■ Task instructions
The answer should consist of all the records, written out word for word.

■ Dataset records
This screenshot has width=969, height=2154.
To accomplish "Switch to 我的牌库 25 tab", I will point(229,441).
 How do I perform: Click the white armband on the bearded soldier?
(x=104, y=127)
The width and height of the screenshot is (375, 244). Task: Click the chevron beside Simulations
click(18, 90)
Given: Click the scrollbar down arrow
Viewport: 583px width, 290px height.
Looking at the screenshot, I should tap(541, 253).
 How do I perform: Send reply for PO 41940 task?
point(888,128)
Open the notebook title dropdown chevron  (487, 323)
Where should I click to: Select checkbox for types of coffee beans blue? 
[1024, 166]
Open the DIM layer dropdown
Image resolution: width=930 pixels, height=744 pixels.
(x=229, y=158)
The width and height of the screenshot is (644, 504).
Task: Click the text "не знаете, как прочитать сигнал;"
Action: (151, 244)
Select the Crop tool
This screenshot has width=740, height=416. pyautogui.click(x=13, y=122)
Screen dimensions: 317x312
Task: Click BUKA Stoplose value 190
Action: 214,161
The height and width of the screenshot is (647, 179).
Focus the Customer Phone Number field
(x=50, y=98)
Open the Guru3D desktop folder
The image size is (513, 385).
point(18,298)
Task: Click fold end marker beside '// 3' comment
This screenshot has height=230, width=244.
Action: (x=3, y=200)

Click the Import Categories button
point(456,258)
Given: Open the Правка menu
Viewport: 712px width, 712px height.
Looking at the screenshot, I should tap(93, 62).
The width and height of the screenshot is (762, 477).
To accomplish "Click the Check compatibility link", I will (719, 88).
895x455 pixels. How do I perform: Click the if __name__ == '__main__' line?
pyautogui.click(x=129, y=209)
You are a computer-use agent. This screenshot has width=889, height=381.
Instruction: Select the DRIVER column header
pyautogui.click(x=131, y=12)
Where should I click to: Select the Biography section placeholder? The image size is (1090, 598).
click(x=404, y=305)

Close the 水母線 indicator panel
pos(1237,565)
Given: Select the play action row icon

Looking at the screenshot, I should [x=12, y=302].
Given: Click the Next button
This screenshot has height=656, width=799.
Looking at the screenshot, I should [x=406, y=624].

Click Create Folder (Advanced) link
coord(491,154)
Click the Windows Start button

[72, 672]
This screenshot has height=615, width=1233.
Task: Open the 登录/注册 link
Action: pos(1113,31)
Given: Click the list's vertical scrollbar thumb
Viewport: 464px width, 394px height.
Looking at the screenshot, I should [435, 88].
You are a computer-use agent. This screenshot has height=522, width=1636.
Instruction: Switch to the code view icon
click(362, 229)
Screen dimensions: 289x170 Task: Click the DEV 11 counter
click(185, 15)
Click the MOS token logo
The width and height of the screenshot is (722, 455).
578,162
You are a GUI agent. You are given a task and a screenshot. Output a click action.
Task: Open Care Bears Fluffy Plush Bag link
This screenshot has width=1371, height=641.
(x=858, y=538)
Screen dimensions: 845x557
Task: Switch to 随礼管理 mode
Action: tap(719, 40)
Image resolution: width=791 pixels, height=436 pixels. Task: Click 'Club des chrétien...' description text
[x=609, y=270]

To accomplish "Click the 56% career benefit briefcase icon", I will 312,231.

■ Answer space
This screenshot has width=969, height=2154.
To accomplish "Switch to 我的牌库 25 tab", I will point(229,441).
 How do I perform: Click the white armband on the bearded soldier?
(x=104, y=127)
The width and height of the screenshot is (375, 244). Task: Click the chevron beside Simulations
click(18, 90)
Given: Click the scrollbar down arrow
Viewport: 583px width, 290px height.
Looking at the screenshot, I should tap(541, 253).
 How do I perform: Send reply for PO 41940 task?
point(888,128)
Open the notebook title dropdown chevron  (487, 323)
Where should I click to: Select checkbox for types of coffee beans blue? 
[1024, 166]
Open the DIM layer dropdown
Image resolution: width=930 pixels, height=744 pixels.
(x=229, y=158)
The width and height of the screenshot is (644, 504).
Task: Click the text "не знаете, как прочитать сигнал;"
Action: (151, 244)
Select the Crop tool
This screenshot has width=740, height=416. pyautogui.click(x=13, y=122)
Screen dimensions: 317x312
Task: Click BUKA Stoplose value 190
Action: 214,161
The height and width of the screenshot is (647, 179).
Focus the Customer Phone Number field
(x=50, y=98)
Open the Guru3D desktop folder
The image size is (513, 385).
point(18,298)
Task: Click fold end marker beside '// 3' comment
This screenshot has height=230, width=244.
Action: (x=3, y=200)

Click the Import Categories button
point(456,258)
Given: Open the Правка menu
Viewport: 712px width, 712px height.
Looking at the screenshot, I should tap(93, 62).
The width and height of the screenshot is (762, 477).
To accomplish "Click the Check compatibility link", I will (719, 88).
895x455 pixels. How do I perform: Click the if __name__ == '__main__' line?
pyautogui.click(x=129, y=209)
You are a computer-use agent. This screenshot has width=889, height=381.
Instruction: Select the DRIVER column header
pyautogui.click(x=131, y=12)
Where should I click to: Select the Biography section placeholder? The image size is (1090, 598).
click(x=404, y=305)

Close the 水母線 indicator panel
pos(1237,565)
Given: Select the play action row icon

Looking at the screenshot, I should [x=12, y=302].
Given: Click the Next button
This screenshot has height=656, width=799.
Looking at the screenshot, I should [x=406, y=624].

Click Create Folder (Advanced) link
coord(491,154)
Click the Windows Start button

[72, 672]
This screenshot has height=615, width=1233.
Task: Open the 登录/注册 link
Action: pos(1113,31)
Given: Click the list's vertical scrollbar thumb
Viewport: 464px width, 394px height.
Looking at the screenshot, I should [435, 88].
You are a computer-use agent. This screenshot has height=522, width=1636.
Instruction: Switch to the code view icon
click(362, 229)
Screen dimensions: 289x170 Task: Click the DEV 11 counter
click(185, 15)
Click the MOS token logo
The width and height of the screenshot is (722, 455).
578,162
You are a GUI agent. You are given a task and a screenshot. Output a click action.
Task: Open Care Bears Fluffy Plush Bag link
This screenshot has width=1371, height=641.
(x=858, y=538)
Screen dimensions: 845x557
Task: Switch to 随礼管理 mode
Action: tap(719, 40)
Image resolution: width=791 pixels, height=436 pixels. Task: Click 'Club des chrétien...' description text
[x=609, y=270]

To accomplish "Click the 56% career benefit briefcase icon", I will 312,231.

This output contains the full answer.